▸ Directive:
Quote word for word the stretch of the records from the line containing "1411x520 pixels. Task: Select" through the line containing "Image resolution: width=1206", and nothing else.

▸ Given records:
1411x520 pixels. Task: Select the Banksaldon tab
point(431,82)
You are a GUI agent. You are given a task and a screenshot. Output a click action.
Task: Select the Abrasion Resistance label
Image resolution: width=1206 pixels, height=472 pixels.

---

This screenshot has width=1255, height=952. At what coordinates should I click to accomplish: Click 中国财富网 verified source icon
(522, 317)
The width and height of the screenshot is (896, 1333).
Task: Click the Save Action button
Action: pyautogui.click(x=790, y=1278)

▸ Solved problem:
1411x520 pixels. Task: Select the Banksaldon tab
point(431,82)
You are a GUI agent. You are given a task and a screenshot. Output a click action.
Task: Select the Abrasion Resistance label
Image resolution: width=1206 pixels, height=472 pixels.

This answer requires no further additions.